The ELN 2017 scheme is considered the current standard for risk classification in AML and is used to guide the type of consolidation therapy.5 Similar to other risk stratification systems, the ELN is useful in population-based studies. However, its ability to predict the fate of individuals is limited. The C-statistic of the ELN, a measure reflecting predictive accuracy is ∼60.1,2 A C-statistic of 100 indicates perfect concordance between the prediction provided by the model and actual outcome. In contrast, a C-statistic of 50 indicates random concordance. C-statistics values of 60 to 70, 70 to 80, and 80 to 90 are commonly considered reflective of poor, fair, and good concordance with predictions.6 The KB, which includes detailed clinical and genetic features, resulted in a modest but meaningful improvement in the C-statistic compared with ELN (68.9 vs 63.0). Although the KB only partially accounts for variance in outcome, this still represents progress. Objective tools guiding clinical decision making can reduce the influence of personal biases, often involved in medical care.7
Then the question remains: How can we improve our ability to foresee the results of possible therapeutic paths in AML? As elegantly discussed by Estey and Gale,6 latent covariates, not captured in registries or clinical trials, contribute to imperfect prediction. However, by the law of diminishing returns, adding more features to the model will only marginally increase accuracy.8 Another consideration is the ratio between the effect and sample size. Mathematical simulations show that 5000 to 10 000 patients are needed to detect an association between a gene that has a moderate-size prognostic effect on outcome and is present in 1% of the population.1 Therefore, in the era of next-generation sequencing, huge collaborative registries should be formed to capitalize on the wealth of data available. Furthermore, methods such as shrinkage techniques and machine learning algorithms capable of dealing with high-dimensional data (ie, the number of features is high relative to the number of patients) are needed.9 Finally, with all humility, physicians must acknowledge that there is inherent uncertainty to prediction. It is unrealistic to expect that features at the beginning of a patient’s journey or even at the time of transplantation will unambiguously determine his fate.

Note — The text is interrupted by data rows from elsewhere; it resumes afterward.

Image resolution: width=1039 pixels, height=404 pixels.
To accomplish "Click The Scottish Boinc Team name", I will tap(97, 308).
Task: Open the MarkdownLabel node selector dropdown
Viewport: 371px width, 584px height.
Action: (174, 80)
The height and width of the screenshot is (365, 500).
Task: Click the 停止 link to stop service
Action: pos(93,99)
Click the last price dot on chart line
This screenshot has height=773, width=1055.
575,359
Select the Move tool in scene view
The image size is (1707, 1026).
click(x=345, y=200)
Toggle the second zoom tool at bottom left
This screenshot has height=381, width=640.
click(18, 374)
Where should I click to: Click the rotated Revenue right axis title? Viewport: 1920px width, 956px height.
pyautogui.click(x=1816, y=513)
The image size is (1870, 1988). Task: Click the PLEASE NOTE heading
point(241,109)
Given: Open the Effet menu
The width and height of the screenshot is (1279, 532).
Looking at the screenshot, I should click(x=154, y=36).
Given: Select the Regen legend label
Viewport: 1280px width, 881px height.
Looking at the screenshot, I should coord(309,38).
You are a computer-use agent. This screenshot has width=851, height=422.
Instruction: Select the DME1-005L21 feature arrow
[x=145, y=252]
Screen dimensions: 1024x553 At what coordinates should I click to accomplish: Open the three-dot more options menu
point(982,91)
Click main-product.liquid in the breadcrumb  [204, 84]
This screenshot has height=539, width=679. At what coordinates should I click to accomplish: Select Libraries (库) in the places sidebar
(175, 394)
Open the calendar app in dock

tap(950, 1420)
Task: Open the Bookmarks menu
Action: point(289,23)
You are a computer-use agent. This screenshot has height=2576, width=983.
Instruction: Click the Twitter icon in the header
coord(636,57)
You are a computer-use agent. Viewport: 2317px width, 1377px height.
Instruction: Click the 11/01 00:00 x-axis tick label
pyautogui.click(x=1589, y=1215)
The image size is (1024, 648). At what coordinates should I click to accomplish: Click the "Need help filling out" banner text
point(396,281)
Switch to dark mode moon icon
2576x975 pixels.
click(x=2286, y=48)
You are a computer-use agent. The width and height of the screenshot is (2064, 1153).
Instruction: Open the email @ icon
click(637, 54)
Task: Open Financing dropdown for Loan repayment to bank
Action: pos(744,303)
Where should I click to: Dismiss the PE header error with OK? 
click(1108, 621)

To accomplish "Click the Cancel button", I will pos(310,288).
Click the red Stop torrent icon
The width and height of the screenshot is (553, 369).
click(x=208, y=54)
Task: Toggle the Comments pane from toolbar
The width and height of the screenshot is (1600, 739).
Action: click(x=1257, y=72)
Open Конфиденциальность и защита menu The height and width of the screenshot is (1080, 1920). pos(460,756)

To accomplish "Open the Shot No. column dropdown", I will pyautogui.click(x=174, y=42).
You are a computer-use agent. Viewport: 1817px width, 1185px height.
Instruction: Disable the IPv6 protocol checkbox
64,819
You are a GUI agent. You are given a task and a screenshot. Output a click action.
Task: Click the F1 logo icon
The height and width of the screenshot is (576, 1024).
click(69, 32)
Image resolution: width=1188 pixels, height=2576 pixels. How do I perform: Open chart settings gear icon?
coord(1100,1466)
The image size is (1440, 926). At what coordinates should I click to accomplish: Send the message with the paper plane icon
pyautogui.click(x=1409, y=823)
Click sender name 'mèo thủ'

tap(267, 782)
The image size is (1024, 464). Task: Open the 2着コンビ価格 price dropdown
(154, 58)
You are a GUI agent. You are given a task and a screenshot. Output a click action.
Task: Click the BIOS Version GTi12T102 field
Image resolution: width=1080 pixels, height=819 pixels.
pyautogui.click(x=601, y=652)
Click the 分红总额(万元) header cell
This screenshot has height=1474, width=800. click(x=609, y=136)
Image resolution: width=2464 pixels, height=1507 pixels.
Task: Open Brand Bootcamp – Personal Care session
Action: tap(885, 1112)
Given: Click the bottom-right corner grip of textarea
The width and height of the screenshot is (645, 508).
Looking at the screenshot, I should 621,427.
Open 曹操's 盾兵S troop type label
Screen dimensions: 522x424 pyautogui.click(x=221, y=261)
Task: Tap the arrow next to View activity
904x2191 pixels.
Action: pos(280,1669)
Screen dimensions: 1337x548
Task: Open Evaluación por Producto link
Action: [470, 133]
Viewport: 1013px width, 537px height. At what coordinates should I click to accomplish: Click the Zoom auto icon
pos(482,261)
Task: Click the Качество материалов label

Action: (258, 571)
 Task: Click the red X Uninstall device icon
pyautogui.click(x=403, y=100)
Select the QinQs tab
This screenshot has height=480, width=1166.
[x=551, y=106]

Instead, prediction should be dynamic, recalculating probabilities throughout the course based on previous events. This sort of Bayesian approach was recently applied in diffuse large B-cell lymphoma, yielding sequential individualized estimation of disease-free survival following diagnosis, interim, and end-of-treatment response evaluation.10
These caveats notwithstanding, the work presented in this manuscript gives us a glimpse of what the future can hold. Some physicians might be wary of black box computer-generated algorithms, fearful that they might threaten the contribution of clinical judgment to decision making. But indeed, these models use many more variables than any clinician could likely juggle in his or her head. Tools such as these complement our clinical experience and can only enhance our ability to make what very well could be lifesaving recommendations to our patients (see figure). When the stakes are as high as they are for HSCT, we must embrace every opportunity to steer our patients to safe harbor.
Conflict-of-interest disclosure: The authors declare no competing financial interests.